- STATED GOAL 1: In the post on foil multipliers, how many cards did the price analysis cover, and from what source?
- STATED GOAL 2: The post on foil multipliers names several variables that kept the prices from showing color-level trends. List all of them.
- STATED GOAL 3: Write the next part of the post on foil multipliers, beginning right after its last sentence.

- SOURCE:
So, I do stuff.
I write articles, I podcast, I perform in and host comedy shows, I’m a content manager for a website you may have heard me shill for and I have the most difficult and important job of all according to Oprah Winfrey – I’m a mother a Dad. Most of these things pay me money so that I can afford to stay home and not have to be a real adult. The result is that my “real adult job” skills have atrophied slightly. I was never much of a desk jockey to begin with since I mostly worked in laboratory settings but it’s safe to say that the last 5 years being an indoor cat have made things feel a little rusty. Today I decided to see if I could make myself enter a bunch of data into excel. I filled out 200 fields and wrote one formula and that was about the most I could manage without blasting a few fat rails of Adderall. Also, if you don’t have an Adderall perscription, don’t do fat rails of Adderall, it’s illegal. Also, if you do have an Adderall perscription, don’t do fat rails of Adderall, you’re not supposed to take it that way. I guess what I’m trying to say is that I slaved to get this data done and it took way longer than it should have and now I get to analyze it finally, which is the fun part. I found some stuff. You know, the good stuff. $tuff.
What Did You Say You Were Going To Do Last Week?
I don’t remember.
…
What? I don’t. If you remember, tell me. Otherwise, let’s both refresh our memories. Basically, I thought about foil multipliers on the Top 100 EDHREC staples and whether we’d see any trends emerge if we calculated them for each card. Would artifacts in general have the highest? Would we see any trends within colors? I didn’t really find what I expected to find. What I found instead were much more specific findings (I found findings? Gross; nice prose, idiot.) that I think can be either extrapolated to predict things in the future (we like when this happens) and there are some discrepancies that we can exploit immediately (this is less valuable but we like it more when this happens despite it being less valuable. Go figure.) First up, let’s link the data.
It’s a google doc. I hope that’s acceptable.
I expected to find some trends in the prices based on color or some other classification, but there are way too many variables. Number of printings, what kind of set the printings were in, foil printings to non-foil printings ratio, whether the foil was a promo or a set inclusion; just about everything was a factor and it’s impossible to make any macro conclusions. On a micro level, though, we can kind of see a few things emerge that we may be able to work with. While I can’t say “Green cards will have higher foil mutlipliers than Red cards” or anything categorically like I was hoping, being forced to drill down into specifics means I am looking more at individual cards and individual sets rather than colors or card types. Here’s what I found.

- INFORMATION PROVIDED:
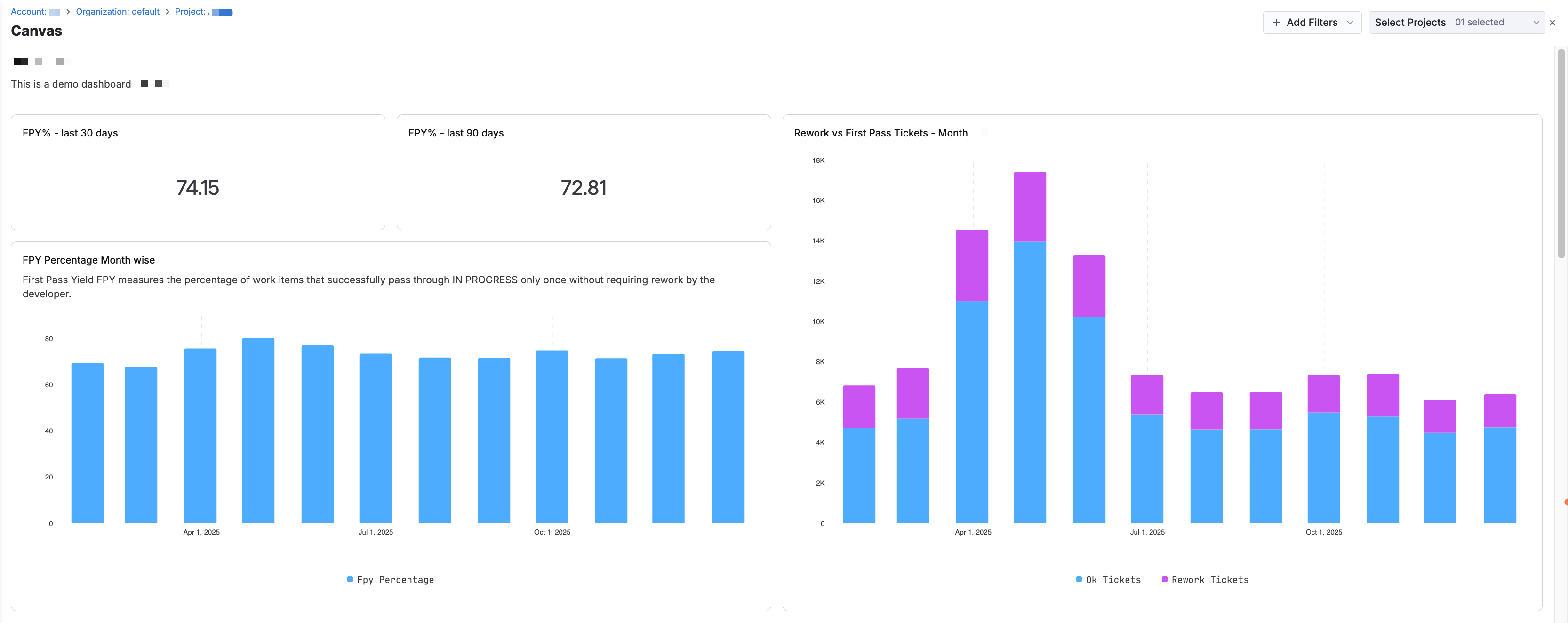Viewport: 1568px width, 623px height.
Task: Click the tallest bar's purple rework segment
Action: 1029,207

- EXERCISE RESPONSE 1: The Top 100 EDHREC staples.

- EXERCISE RESPONSE 2:
- Number of printings
- What kind of set the printings were in
- The ratio of foil printings to non-foil printings
- Whether the foil was a promo or a set inclusion

- EXERCISE RESPONSE 3:
The Top 100 Is Popular Everywhere
These are the Top 100 cards used in EDH but, not all that surprisingly, not many of the cards are EDH-specific. Sure, there are format-specific staples like Rhytic Study and Chromatic Lantern and Commander’s Sphere but there are also a lot of cards like Brainstorm and Swords to Plowshares that are just good cards and get play in the formats where they’re legal.
Cards that are popular outside of EDH get extra chances to get foils. That’s why out of the (why 4?) tutor cycle of Vampiric, Mystical, Enlightened and Worldly Tutor, Worldly doesn’t have a foil version because it’s only played in EDH, really whereas the others see enough Legacy and Vintage play to justify their inclusion there.
In fact, besides Worldly Tutor, there are only two other cards in the Top 100 EDH cards (per EDHREC, but who else is even tracking that?) that don’t have foil versions – Commander’s Sphere and Propaganda. I’m not sure what they can do for Propaganda, but Sphere can surely be jammed somewhere, even if it’s just a judge foil. “Just” a judge foil. I think Teferi’s Protection is a good choice for that sort of thing as well, meaning Sphere might end up in Limbo. It’s a good mana rock and it’s fairly ubiquitous, so finding a way to get us a foil would be ideal. I’d like to see another Commander’s Arsenal, but with only 3 of the format’s true staples left without foils, it’s probably not something that needs to be done right away. They did Commander’s Anthology instead and that worked out OK for everyone.
Creatures Seem Less “Safe”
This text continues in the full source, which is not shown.